### Working data

— begin —

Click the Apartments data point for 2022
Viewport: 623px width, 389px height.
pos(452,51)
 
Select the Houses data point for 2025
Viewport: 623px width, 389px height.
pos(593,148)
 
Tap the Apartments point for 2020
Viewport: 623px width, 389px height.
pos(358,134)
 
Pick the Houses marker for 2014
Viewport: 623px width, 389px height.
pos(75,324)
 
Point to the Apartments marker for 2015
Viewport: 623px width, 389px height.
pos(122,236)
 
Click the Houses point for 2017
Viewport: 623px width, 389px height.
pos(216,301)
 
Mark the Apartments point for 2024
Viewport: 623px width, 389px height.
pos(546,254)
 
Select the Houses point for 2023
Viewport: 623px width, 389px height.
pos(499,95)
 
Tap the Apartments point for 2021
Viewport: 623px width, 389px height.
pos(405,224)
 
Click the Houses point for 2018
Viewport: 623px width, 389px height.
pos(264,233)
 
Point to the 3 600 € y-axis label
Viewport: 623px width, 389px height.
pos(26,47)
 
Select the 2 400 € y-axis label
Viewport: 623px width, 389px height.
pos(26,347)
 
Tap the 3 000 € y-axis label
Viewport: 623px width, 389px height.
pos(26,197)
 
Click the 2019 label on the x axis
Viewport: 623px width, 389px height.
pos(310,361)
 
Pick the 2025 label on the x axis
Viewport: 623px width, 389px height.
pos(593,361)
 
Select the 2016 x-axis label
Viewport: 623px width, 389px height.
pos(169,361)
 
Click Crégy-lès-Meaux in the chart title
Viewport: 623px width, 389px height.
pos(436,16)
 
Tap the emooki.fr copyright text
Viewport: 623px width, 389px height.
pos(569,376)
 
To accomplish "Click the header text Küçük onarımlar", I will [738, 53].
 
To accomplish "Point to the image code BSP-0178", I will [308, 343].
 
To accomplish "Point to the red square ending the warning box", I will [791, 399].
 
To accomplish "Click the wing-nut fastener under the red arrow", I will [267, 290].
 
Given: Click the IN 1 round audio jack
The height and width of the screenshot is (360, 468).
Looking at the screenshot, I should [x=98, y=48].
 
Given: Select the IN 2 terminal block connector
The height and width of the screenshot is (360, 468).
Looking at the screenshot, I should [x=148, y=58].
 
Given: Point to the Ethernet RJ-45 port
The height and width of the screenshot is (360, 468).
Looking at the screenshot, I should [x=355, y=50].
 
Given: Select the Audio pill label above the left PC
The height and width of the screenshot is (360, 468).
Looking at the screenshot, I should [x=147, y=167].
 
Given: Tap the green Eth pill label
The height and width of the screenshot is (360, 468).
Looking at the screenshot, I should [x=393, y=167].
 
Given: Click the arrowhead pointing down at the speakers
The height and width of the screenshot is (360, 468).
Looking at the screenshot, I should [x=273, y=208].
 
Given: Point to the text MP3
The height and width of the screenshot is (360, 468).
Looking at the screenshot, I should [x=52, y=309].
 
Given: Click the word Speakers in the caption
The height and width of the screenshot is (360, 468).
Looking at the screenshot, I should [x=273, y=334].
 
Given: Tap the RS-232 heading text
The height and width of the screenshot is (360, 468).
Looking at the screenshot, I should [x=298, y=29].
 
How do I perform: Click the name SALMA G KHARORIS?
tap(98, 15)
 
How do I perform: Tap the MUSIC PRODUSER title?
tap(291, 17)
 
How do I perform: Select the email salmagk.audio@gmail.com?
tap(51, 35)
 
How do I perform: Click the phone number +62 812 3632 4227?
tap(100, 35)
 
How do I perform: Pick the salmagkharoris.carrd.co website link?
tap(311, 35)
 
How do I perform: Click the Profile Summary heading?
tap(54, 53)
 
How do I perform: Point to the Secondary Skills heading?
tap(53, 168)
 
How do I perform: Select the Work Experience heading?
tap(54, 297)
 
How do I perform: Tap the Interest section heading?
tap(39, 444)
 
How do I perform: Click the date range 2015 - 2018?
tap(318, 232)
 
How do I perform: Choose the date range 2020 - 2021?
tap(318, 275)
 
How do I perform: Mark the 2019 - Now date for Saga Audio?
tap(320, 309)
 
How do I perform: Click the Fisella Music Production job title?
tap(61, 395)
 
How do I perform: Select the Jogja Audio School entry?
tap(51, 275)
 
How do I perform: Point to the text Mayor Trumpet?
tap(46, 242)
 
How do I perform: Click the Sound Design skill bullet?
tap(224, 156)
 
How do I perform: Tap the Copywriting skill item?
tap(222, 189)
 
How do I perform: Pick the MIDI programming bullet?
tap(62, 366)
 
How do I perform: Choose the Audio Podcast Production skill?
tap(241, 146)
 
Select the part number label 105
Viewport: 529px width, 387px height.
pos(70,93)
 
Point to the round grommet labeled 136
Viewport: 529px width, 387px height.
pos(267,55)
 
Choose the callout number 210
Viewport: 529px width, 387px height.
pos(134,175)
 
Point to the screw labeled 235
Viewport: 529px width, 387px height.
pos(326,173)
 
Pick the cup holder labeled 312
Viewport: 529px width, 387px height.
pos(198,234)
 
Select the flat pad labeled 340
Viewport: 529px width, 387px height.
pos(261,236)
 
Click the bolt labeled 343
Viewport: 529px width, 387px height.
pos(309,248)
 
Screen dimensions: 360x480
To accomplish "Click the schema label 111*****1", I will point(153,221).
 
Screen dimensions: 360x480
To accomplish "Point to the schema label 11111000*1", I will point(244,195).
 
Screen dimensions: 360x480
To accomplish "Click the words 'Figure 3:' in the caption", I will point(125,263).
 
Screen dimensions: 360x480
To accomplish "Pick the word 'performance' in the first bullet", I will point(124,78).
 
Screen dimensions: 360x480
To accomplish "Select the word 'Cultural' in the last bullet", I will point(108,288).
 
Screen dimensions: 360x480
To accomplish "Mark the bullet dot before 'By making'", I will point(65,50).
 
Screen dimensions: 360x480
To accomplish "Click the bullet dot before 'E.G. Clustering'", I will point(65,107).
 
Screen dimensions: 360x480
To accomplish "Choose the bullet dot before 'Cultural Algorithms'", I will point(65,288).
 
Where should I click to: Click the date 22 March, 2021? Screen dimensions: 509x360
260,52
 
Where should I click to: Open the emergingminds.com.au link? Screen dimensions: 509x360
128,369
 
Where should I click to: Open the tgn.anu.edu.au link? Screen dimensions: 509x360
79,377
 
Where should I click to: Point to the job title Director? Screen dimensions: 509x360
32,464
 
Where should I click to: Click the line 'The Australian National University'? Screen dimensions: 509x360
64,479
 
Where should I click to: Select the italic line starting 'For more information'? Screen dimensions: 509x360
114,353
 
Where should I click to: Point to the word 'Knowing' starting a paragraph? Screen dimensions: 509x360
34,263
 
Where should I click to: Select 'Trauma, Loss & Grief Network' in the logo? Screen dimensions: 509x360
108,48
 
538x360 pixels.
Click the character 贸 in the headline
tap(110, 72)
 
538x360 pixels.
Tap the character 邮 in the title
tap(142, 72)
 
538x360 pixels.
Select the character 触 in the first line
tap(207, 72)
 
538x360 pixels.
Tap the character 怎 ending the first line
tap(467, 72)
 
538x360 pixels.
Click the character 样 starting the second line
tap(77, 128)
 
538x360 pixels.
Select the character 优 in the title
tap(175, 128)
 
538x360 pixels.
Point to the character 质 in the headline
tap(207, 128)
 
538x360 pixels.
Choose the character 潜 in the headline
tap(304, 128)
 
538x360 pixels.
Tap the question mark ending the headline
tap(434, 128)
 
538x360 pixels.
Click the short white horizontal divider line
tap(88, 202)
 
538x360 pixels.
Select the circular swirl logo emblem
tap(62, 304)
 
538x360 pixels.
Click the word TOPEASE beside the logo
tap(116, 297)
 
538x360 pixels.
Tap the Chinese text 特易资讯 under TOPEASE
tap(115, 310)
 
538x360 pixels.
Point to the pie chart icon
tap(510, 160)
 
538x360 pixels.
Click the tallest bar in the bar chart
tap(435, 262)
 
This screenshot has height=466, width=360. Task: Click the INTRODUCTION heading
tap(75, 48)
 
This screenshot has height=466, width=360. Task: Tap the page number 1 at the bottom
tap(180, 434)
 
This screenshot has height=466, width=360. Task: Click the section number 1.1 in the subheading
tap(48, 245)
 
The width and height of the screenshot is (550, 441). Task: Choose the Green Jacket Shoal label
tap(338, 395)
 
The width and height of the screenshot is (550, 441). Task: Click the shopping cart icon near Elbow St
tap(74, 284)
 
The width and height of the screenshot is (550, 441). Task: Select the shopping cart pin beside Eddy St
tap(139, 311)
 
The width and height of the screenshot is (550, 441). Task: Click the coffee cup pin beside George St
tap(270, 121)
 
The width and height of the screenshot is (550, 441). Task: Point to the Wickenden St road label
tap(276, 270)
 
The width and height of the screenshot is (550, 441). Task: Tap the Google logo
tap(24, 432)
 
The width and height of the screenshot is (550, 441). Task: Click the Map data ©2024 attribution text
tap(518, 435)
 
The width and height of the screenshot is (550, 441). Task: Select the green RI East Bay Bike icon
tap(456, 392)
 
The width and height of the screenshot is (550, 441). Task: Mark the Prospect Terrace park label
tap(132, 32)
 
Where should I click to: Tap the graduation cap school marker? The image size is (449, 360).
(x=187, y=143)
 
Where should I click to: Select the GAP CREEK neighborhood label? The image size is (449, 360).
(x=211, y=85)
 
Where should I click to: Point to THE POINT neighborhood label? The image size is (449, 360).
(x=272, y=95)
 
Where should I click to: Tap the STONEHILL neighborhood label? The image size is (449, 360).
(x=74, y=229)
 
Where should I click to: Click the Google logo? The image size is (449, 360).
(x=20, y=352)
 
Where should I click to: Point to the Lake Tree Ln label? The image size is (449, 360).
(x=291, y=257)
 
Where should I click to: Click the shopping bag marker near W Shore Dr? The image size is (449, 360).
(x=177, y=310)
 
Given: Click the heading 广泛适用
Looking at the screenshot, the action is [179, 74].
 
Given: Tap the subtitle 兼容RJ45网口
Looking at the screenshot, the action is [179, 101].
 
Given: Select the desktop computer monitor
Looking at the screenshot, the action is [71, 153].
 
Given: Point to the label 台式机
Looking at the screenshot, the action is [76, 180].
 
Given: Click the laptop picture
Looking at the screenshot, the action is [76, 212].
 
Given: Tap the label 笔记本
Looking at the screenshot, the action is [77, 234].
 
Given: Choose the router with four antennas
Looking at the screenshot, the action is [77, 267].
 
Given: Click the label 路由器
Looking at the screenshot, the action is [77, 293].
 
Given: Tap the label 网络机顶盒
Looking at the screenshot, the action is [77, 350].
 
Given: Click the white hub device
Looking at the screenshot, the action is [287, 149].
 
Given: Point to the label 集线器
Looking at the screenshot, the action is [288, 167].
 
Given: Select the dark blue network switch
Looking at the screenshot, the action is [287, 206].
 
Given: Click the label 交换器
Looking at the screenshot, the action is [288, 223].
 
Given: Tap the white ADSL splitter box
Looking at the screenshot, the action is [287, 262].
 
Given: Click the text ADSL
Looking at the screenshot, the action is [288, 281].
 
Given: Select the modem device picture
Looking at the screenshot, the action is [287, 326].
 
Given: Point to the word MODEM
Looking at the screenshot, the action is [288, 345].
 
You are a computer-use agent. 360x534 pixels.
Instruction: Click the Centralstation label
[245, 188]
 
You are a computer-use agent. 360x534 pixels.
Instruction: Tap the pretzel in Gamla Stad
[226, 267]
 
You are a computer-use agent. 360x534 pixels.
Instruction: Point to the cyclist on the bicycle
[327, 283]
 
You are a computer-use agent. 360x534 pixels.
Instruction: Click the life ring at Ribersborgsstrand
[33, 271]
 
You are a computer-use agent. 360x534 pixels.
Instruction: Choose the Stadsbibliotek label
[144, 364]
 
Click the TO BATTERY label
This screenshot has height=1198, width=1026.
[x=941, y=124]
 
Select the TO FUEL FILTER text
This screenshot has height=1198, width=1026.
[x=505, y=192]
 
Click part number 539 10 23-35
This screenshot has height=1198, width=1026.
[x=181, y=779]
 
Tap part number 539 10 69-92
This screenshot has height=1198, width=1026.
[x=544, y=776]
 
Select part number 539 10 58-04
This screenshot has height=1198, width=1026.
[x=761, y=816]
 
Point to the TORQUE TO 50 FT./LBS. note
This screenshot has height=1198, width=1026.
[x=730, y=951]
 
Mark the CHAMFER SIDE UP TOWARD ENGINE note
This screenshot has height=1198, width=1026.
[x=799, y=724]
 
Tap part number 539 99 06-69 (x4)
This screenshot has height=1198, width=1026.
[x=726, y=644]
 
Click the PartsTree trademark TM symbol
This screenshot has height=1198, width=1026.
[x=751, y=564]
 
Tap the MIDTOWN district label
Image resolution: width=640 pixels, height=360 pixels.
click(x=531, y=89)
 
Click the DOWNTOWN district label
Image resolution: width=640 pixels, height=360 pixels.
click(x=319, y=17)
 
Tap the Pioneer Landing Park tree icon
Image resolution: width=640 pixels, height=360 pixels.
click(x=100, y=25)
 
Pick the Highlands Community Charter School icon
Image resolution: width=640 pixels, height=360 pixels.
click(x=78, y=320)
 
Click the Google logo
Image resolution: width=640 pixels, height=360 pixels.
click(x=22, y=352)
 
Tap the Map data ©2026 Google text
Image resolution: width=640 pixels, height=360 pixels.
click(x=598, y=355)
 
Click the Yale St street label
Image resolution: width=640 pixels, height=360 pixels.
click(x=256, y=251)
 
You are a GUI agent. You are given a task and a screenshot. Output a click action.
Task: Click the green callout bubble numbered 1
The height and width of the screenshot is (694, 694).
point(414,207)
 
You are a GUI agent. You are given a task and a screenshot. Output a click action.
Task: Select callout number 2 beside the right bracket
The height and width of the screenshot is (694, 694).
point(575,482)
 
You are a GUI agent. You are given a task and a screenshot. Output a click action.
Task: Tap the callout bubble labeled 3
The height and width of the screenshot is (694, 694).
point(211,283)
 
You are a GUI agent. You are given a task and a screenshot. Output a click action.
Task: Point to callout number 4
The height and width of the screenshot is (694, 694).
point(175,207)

— end —

### Written exercise
Can you give the material from the line with "Select the part number label 105" up to and including the line with "pos(309,248)" as a Markdown table with the columns Row and Text, numbering each row and leaving out blank lines?

### Response to the task
| Row | Text |
|---|---|
| 1 | Select the part number label 105 |
| 2 | Viewport: 529px width, 387px height. |
| 3 | pos(70,93) |
| 4 | Point to the round grommet labeled 136 |
| 5 | Viewport: 529px width, 387px height. |
| 6 | pos(267,55) |
| 7 | Choose the callout number 210 |
| 8 | Viewport: 529px width, 387px height. |
| 9 | pos(134,175) |
| 10 | Point to the screw labeled 235 |
| 11 | Viewport: 529px width, 387px height. |
| 12 | pos(326,173) |
| 13 | Pick the cup holder labeled 312 |
| 14 | Viewport: 529px width, 387px height. |
| 15 | pos(198,234) |
| 16 | Select the flat pad labeled 340 |
| 17 | Viewport: 529px width, 387px height. |
| 18 | pos(261,236) |
| 19 | Click the bolt labeled 343 |
| 20 | Viewport: 529px width, 387px height. |
| 21 | pos(309,248) |